Twitter Takes A Hard Look At Real-Time Search Queries
Google, which has essentially ruled the search world for years, once recognized the value of realtime search, and Twitter search in particular. The two companies had a deal, which would enable Google users to get quick, real-time results from Twitter for timely queries. Last year, that feature went away, as the two companies failed to come to terms to extend the deal.
Since then, the lack of the feature has left a glaring hole in Google’s mission to organize the world’s information and make it universally accessible. One example where this was particularly evident, around the time of Muammar Gaddafi’s death.
While Twitter has said that the two companies talk frequently, there hasn’t been much to indicate that the deal and feature will return in the near future. Meanwhile, people are searching the hell out of Twitter. And just think. Every time someone uses Twitter to do a search, it’s an example of an instance where they’re not using Google to search.
There’s more to Twitter search, however, than just sifting through the most recent things people have tweeted.
“News breaks on Twitter, whether local or global, of narrow or broad interest,” says Twitter analytics research scientist Jimmy Lin, Research Scientist, Analytics . “When news breaks, Twitter users flock to the service to find out what’s happening. Our goal is to instantly connect people everywhere to what’s most meaningful to them; the speed at which our content (and the relevance signals stemming from it) evolves make this more technically challenging, and we are hard at work continuously refining our relevance algorithms to address this. Just to give one example: search, boiled down to its basics, is about computing term statistics such as term frequency and inverse document frequency. Most algorithms assume some static notion of underlying distributions — which surely isn’t the case here!”
Twitter has put out a new study (pdf) about “churn” in tweets and real-time search queries. The abstract is as follows:
The real-time nature of Twitter means that term distributions in tweets and in search queries change rapidly: the most frequent terms in one hour may look very different from those in the next. Informally, we call this phenomenon “churn”. Our interest in analyzing churn stems from the perspective of real-time search. Nearly all ranking functions, machine-learned or otherwise, depend on term statistics such as term frequency, document frequency, as well as query frequencies. In the real-time context, how do we compute these statistics, considering that the underlying distributions change rapidly? In this paper, we present an analysis of tweet and query churn on Twitter, as a ﬁrst step to answering this question. Analyses reveal interesting insights on the temporal dynamics of term distributions on Twitter and hold implications for the design of search systems.
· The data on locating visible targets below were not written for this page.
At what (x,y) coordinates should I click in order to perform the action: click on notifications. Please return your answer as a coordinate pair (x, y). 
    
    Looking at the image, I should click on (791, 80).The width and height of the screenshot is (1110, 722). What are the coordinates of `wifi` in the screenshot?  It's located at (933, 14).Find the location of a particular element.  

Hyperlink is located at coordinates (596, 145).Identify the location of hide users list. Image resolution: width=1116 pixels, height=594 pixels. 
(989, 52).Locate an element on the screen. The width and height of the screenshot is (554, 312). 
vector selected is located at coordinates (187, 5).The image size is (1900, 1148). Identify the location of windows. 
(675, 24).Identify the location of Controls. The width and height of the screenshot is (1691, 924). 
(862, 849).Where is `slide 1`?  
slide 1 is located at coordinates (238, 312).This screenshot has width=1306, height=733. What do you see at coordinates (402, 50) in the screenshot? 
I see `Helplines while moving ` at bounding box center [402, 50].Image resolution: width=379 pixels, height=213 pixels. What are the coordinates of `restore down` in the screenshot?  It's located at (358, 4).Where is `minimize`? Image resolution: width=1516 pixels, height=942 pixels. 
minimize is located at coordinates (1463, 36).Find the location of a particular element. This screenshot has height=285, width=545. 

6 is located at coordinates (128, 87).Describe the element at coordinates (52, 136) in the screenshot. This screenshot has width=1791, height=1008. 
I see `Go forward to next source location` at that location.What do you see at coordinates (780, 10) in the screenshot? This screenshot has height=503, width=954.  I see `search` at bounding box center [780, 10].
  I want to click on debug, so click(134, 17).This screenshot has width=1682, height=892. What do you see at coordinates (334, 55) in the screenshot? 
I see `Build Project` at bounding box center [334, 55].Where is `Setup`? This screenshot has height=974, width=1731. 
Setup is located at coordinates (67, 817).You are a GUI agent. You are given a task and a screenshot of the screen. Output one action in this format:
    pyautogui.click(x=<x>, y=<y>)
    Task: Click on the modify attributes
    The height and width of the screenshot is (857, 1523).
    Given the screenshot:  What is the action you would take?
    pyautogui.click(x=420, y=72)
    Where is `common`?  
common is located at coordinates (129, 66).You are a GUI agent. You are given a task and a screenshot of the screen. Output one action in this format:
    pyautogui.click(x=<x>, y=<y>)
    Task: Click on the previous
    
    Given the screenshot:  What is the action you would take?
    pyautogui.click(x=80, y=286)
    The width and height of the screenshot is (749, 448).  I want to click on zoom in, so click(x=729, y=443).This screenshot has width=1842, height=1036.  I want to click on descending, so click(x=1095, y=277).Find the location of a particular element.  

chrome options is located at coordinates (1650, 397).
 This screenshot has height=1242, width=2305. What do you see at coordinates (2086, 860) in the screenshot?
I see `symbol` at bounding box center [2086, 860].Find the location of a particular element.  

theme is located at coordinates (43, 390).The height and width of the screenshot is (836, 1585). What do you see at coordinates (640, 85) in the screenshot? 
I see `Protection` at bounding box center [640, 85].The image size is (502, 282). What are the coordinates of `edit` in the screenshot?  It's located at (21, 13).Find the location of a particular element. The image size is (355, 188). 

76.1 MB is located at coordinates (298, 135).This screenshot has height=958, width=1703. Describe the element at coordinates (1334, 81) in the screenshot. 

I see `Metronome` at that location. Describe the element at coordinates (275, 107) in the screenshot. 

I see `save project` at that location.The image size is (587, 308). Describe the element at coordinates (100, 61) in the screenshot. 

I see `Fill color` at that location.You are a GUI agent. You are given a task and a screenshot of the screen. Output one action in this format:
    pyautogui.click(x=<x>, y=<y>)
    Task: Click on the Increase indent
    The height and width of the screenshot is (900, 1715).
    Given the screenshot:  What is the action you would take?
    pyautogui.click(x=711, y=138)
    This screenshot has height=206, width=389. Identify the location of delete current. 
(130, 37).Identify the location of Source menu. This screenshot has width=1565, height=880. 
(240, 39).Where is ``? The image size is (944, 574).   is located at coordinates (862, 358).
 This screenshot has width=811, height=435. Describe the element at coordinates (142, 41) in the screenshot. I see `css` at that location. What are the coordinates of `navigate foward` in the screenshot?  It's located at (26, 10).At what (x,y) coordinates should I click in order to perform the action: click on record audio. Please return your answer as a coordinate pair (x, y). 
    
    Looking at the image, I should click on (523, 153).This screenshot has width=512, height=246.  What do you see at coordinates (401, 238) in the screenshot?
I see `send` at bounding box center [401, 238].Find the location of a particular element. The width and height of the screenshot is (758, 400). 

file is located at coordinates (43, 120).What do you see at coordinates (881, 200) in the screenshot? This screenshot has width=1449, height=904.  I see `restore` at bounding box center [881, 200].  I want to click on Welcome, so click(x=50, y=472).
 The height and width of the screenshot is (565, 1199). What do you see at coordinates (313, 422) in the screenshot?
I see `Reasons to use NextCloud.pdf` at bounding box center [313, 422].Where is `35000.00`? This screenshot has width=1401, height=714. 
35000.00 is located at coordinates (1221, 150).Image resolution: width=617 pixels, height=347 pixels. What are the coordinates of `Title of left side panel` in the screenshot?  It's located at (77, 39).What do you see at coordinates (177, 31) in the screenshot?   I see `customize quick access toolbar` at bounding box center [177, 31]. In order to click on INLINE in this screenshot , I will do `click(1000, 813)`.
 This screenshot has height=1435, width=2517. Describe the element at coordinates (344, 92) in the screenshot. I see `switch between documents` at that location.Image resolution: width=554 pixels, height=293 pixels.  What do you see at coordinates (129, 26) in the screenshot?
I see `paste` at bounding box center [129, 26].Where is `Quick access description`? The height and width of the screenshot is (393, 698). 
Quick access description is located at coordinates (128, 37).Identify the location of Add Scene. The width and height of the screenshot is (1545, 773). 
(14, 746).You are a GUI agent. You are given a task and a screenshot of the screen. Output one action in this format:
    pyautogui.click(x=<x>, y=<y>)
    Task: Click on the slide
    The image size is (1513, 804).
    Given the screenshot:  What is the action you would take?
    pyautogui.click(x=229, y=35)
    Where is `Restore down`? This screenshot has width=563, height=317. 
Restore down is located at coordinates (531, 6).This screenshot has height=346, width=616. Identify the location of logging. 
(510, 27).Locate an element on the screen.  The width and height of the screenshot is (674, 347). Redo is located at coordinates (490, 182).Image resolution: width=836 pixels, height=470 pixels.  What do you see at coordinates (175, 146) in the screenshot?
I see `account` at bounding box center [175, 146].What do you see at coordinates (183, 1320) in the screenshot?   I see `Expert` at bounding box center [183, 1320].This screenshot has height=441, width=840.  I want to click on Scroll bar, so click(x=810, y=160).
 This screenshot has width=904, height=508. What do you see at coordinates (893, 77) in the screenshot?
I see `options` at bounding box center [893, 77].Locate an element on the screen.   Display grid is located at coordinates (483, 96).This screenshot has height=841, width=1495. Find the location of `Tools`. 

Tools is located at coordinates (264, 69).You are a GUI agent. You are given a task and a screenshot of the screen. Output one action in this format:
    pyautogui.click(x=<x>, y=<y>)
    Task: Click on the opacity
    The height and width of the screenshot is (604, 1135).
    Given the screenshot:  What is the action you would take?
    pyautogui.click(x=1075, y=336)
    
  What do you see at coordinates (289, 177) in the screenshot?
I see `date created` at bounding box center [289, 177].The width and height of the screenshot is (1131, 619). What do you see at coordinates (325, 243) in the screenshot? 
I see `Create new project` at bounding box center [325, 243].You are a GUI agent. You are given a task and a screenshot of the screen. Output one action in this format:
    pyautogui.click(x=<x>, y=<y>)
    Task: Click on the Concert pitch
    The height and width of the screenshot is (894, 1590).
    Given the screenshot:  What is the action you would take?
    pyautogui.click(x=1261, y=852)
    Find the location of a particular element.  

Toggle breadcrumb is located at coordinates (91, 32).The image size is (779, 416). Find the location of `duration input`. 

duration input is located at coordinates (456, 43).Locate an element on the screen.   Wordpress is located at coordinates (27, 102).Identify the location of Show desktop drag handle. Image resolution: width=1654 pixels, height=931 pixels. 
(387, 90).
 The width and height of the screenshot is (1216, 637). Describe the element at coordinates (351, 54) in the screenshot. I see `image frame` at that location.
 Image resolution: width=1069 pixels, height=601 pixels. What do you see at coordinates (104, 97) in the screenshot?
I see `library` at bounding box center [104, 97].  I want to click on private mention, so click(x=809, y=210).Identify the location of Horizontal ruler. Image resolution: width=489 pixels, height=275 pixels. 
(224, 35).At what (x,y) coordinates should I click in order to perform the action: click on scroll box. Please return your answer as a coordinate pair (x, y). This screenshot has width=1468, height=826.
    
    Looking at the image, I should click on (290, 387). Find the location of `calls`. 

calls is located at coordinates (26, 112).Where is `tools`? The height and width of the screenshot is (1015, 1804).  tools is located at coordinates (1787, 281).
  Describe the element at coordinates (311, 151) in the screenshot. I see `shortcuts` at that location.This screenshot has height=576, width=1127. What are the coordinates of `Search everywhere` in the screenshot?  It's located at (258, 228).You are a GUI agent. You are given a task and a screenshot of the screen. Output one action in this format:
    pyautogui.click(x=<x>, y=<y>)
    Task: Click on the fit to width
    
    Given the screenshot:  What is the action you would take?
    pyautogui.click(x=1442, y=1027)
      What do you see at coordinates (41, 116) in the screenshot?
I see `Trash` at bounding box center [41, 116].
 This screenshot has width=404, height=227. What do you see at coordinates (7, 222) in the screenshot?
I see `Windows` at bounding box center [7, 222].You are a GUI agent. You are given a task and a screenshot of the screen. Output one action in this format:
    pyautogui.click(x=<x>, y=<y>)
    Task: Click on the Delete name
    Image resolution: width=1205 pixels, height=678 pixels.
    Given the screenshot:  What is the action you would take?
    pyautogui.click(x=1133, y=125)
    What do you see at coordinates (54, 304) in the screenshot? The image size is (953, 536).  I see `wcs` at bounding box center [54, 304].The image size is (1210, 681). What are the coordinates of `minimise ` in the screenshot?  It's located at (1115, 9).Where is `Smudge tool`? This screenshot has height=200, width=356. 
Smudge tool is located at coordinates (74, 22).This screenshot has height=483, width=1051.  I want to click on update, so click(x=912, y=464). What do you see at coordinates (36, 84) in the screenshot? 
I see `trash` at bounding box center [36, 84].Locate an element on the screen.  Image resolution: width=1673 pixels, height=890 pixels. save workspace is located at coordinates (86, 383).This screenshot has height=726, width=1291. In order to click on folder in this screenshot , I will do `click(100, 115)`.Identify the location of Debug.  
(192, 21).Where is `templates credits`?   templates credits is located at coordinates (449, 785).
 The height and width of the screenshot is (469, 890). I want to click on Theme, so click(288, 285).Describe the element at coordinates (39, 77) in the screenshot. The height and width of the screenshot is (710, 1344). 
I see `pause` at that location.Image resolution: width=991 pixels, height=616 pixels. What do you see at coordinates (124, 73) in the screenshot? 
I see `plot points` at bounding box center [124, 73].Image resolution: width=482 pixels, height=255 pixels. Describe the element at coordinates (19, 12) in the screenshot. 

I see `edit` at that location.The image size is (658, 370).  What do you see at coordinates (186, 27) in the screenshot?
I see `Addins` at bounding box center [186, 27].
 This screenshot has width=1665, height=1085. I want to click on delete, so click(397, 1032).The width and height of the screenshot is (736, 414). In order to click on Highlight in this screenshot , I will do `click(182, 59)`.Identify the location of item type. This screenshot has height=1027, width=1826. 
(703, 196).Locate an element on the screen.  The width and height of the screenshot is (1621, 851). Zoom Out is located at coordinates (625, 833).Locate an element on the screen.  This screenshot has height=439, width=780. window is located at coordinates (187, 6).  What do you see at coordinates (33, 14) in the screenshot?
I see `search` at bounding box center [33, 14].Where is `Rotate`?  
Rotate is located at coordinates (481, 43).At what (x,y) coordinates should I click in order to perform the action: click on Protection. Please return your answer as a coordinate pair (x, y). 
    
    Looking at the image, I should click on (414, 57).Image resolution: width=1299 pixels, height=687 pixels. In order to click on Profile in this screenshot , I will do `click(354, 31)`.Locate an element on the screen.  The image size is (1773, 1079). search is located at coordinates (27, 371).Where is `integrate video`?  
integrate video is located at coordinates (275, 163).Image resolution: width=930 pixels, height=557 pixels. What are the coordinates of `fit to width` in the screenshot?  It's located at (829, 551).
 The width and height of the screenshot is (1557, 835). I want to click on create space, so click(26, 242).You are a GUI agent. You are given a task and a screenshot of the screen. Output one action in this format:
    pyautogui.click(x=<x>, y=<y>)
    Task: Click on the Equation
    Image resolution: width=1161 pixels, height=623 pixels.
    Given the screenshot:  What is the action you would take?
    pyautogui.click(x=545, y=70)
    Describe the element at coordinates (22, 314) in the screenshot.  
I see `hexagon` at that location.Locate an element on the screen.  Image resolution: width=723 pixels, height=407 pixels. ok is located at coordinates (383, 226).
The study reaches the following five conclusions:
- Churn. Term distributions change rapidly—signiﬁcantly faster than in web search for the head of the distribution. Even after discounting trending terms promoted by the platform, churn rates of top real-time queries are up to four times higher than those of web searches. For the tail of the distribution, churn drops quickly, and appears to be lower than that observed in web queries.
- Unobserved terms. Similarly, rates of out-of-vocabulary words are higher for top Twitter queries, but lower at the tail of the distribution. This translates to rapid changes in the top user interests, but relative stability in the topics for which users seek real-time results.
- Update frequency. Although query churn is consistently high, during major events it can further increase dramatically, as queries change minute by minute. In fact, to maintain accurate collection statistics requires frequent term count updates—in intervals of 5 minutes or less, according to our data.
- Churn patterns. The time period in which a query remains a top one varies, as does its decay pattern; na¨ıve approaches such as ﬁxed term frequency decays may not be able to correctly model frequency changes over time.
- Predictability. Anecdotal evidence suggests that some query churn may be predicted from past observations, providing a potential source for addressing this issue.
“During major events, the frequency of queries spike dramatically,” says Lin. ” For example, on October 5, immediately following news of the death of Apple co-founder and CEO Steve Jobs, the query ‘steve jobs’ spiked from a negligible fraction of query volume to 15% of the query stream — almost one in six of all queries issued!”
Lin talks about the Japan Earthquake as another example of Twitter’s power, highlighting yet another event, in which today’s Google would be playing second fiddle to Twitter search, in terms of rapid, realtime info.
Twitter is presenting findings at the International Conference on Weblogs and Social Media (ICWSM 2012), a workshop on Social Media Visualization, and a workshop on Real-Time Analysis and Mining of Social Streams (RAMSS).